The power of a multivariate approach to genome-wide association studies.

The power of a multivariate approach to genome-wide association studies. David Houle¹, Jessica Nye^1,2, Eladio Marquez¹, William Pitchers³, Alycia Kowalski³, Ian Dworkin³. 1) Dept Biological Science, Florida State Univ, Tallahassee, FL; 2) Dept. of Genetics, North Carolina State Univ, Raleigh, NC; 3) Dept. of Zoology, Michigan State University, Lansing, MI.

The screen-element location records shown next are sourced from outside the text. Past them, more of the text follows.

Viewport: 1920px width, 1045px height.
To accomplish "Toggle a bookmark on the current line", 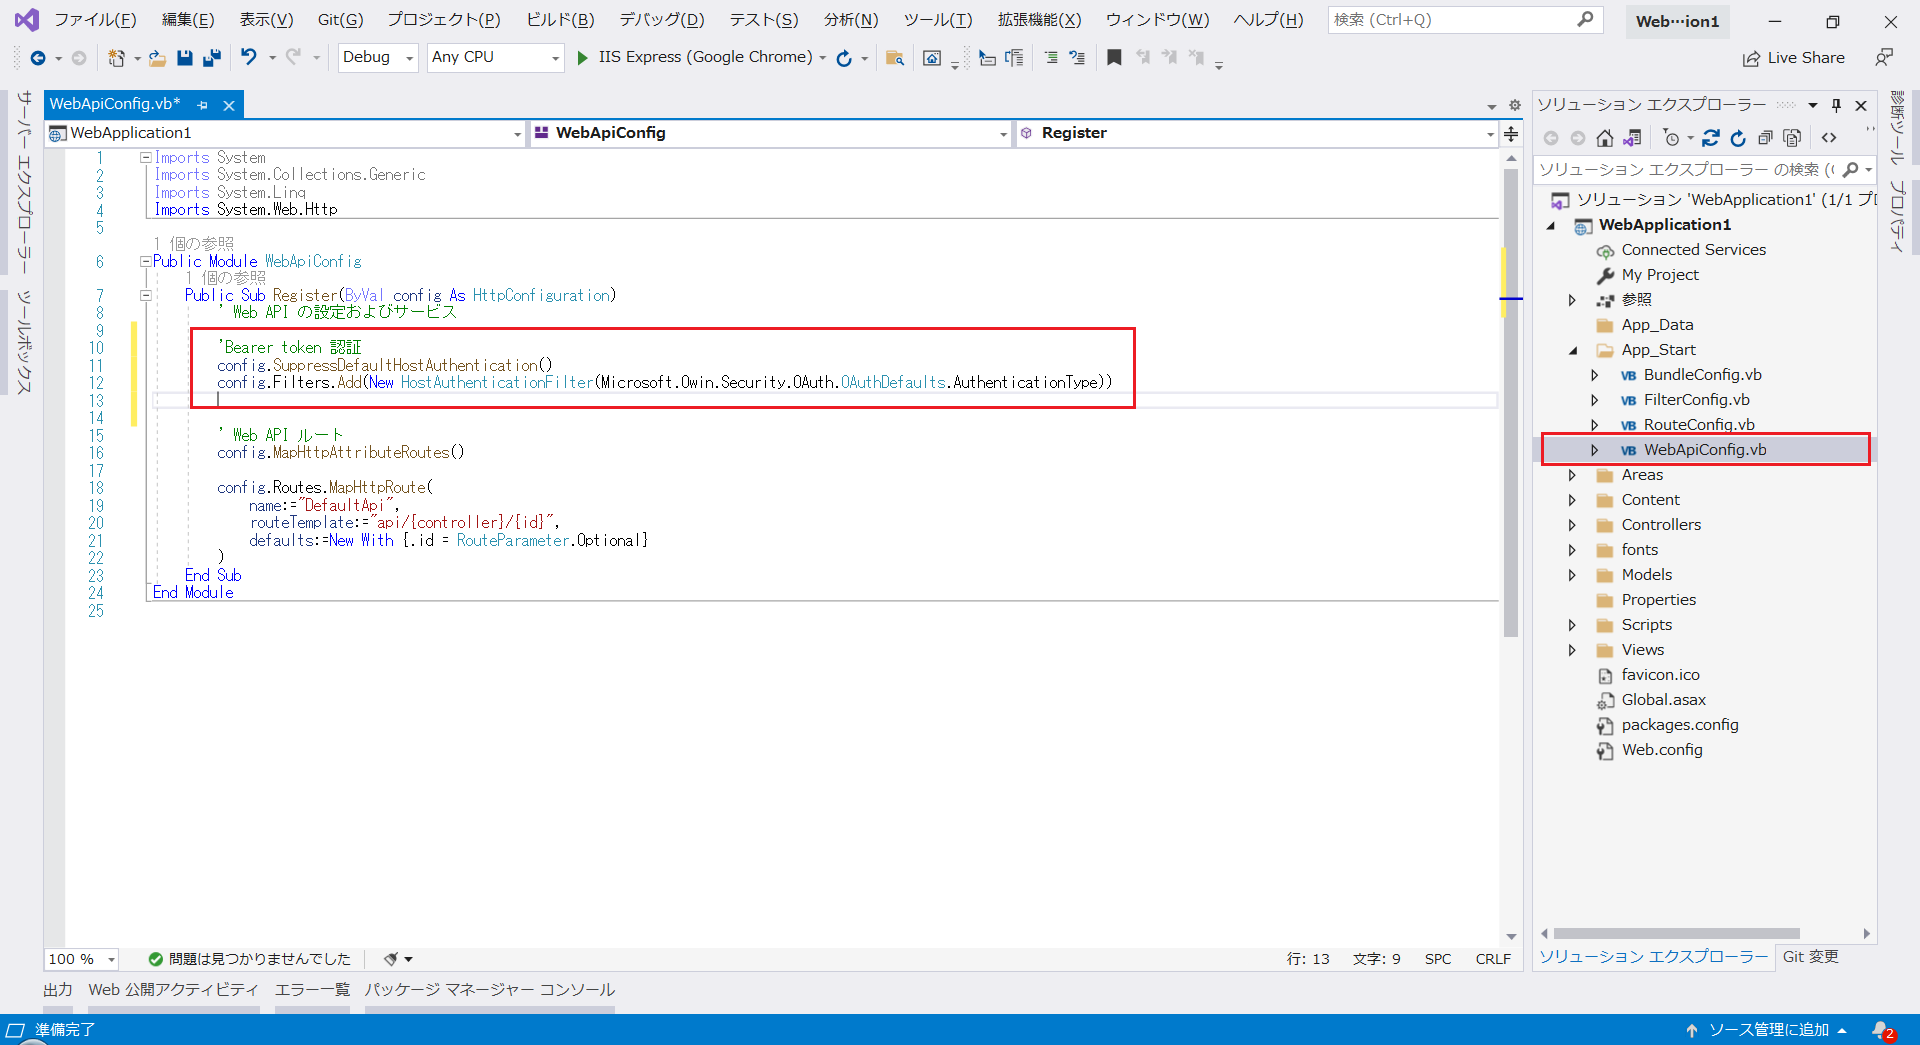I will point(1114,57).
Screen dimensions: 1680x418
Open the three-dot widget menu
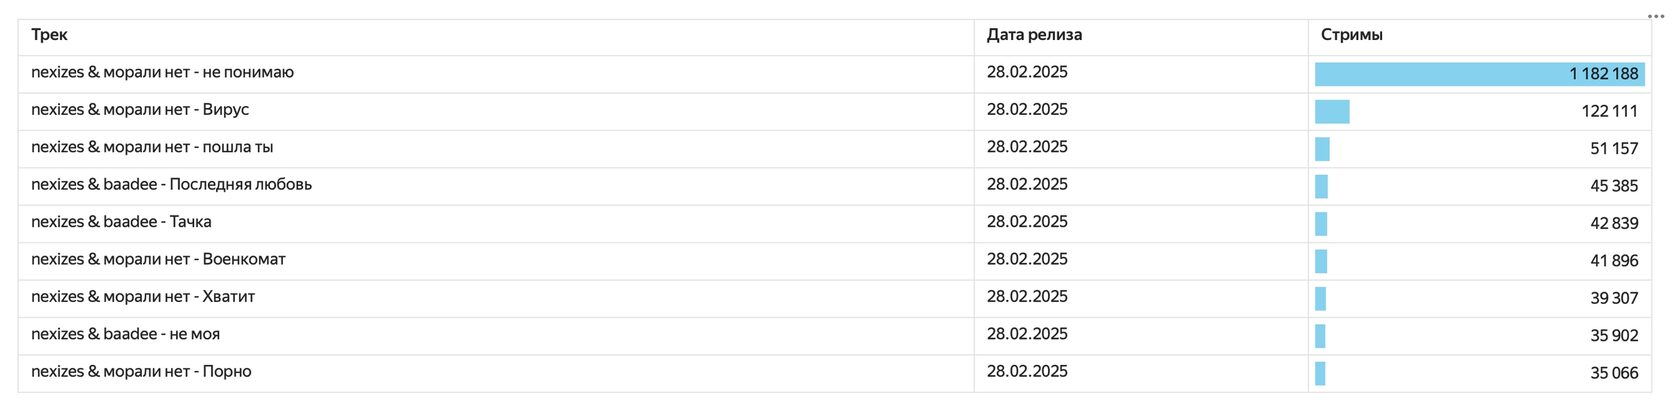point(1656,16)
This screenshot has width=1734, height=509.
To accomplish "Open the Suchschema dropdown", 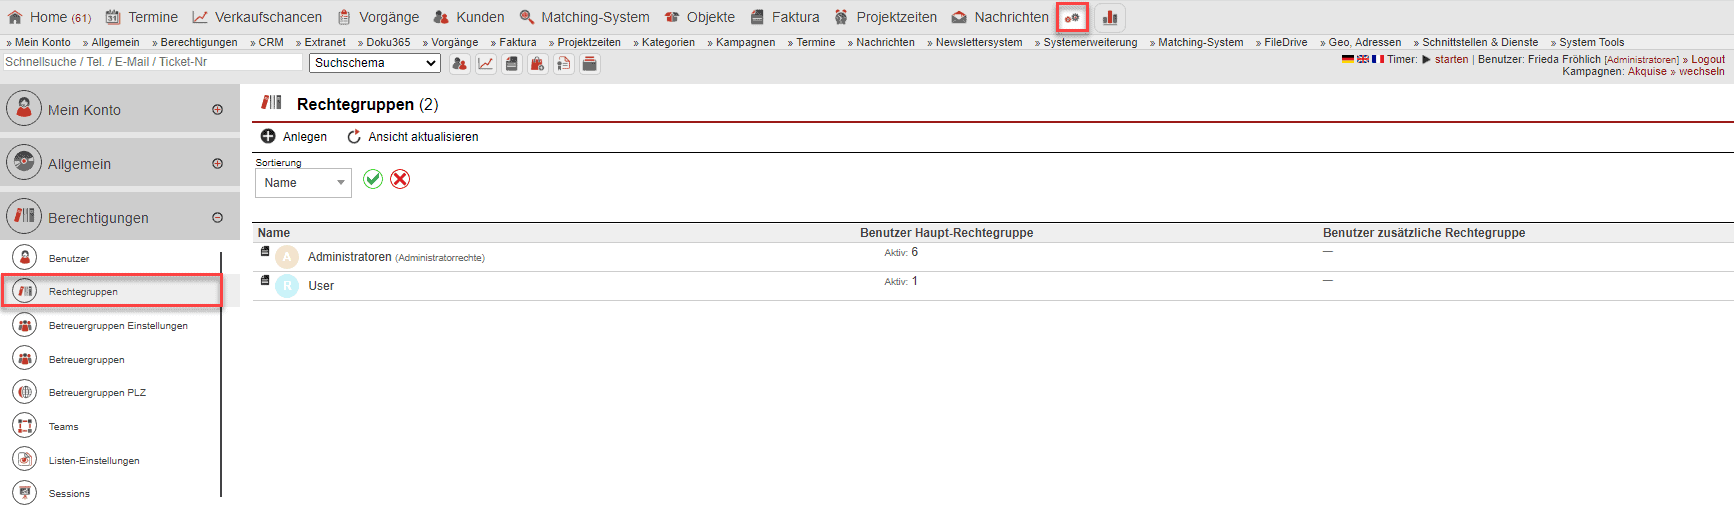I will coord(375,63).
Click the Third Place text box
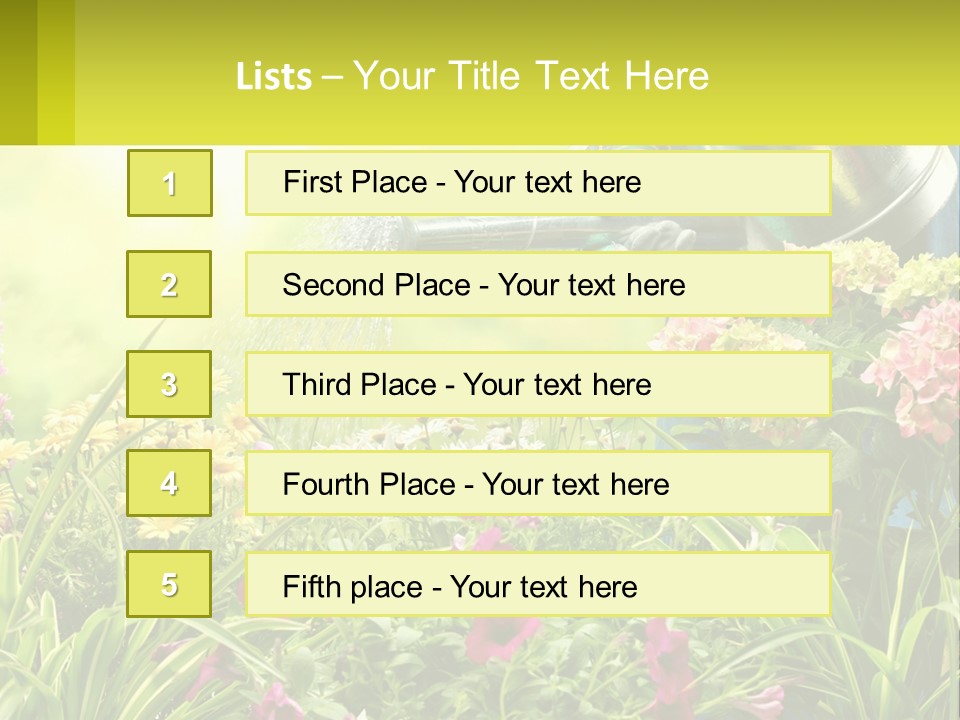The image size is (960, 720). 538,384
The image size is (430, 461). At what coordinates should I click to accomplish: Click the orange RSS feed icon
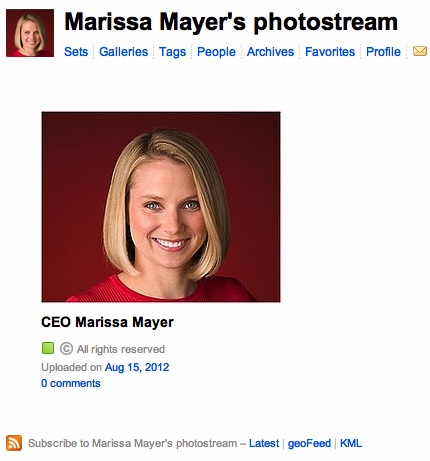pos(14,443)
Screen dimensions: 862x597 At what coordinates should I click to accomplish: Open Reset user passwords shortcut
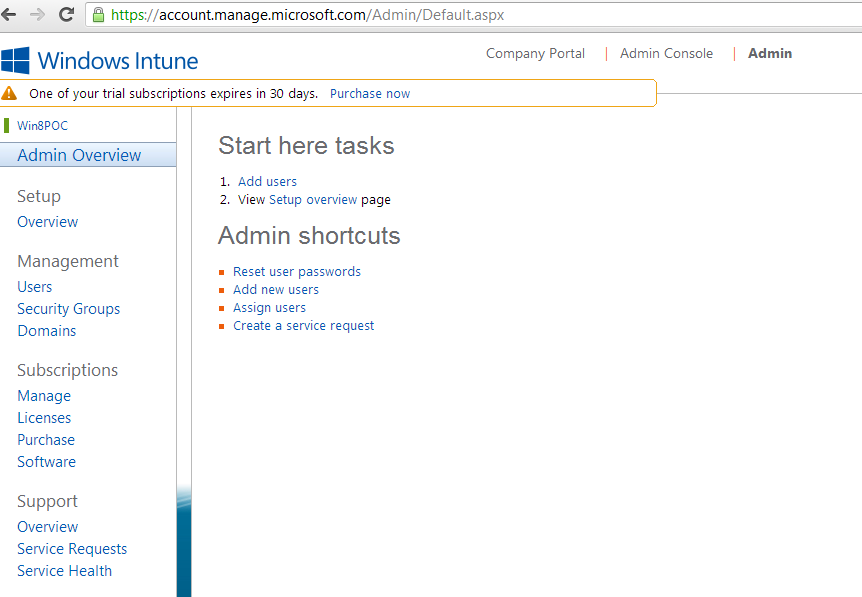tap(296, 271)
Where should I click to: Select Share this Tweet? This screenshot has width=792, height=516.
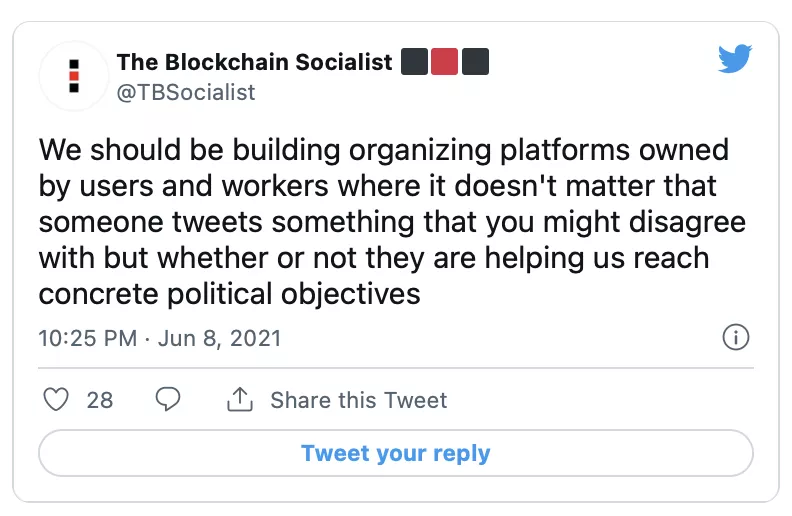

Genome-wide association studies (GWAS) are almost invariably conducted on one phenotypic trait at a time, despite the fact that organisms present integrated patterns of variation. We demonstrate that a multivariate GWAS has increased power, and gives more interpretable results than a set of univariate analyses. We measured the shape of Drosophila melanogaster wings in the Drosophila Genome Reference Panel (DGRP) using the automated Wingmachine system. We analyzed data with 59 degrees of freedom that captures the size of the wing and the location of all the wing veins. Over 22,000 wings from 165 DGRP lines were measured in two different labs. We analyzed the data by MANOVA, which determines both the direction of the phenotypic effect in the 59 dimensional space, and the statistical significance of the effect. Inferred effects were very consistent across labs. After eliminating SNPs in strong gametic disequilibrium (GD) with nearby SNPs, we found 2711 of 1.5 X 10⁶ SNPs had a significant effect at a false discovery rate of 5%. Causal inferences in the DGRP lines are greatly hampered by random disequilibrium between SNPs across the entire genome. SNPs with minor allele frequencies less than 10% are almost certain to be correlated at greater than r²>0.8 with at least one SNP elsewhere in the genome - usually on a different chromosome. Simulations show that this random GD effect alone can explain the tendency of small MAF SNPs to have large estimated effects. We have validated hits by comparing of the effect vectors of RNAi knockdowns for several implicated genes including ds and dpp. The multivariate vector of phenotypic effects makes informative validation much easier as it is very unlikely that similar directions of effects will be generated with no causal connection. Similarly, when two effect vectors for SNPs not in GD are similar in direction this is very likely to be due to similar mechanisms of development.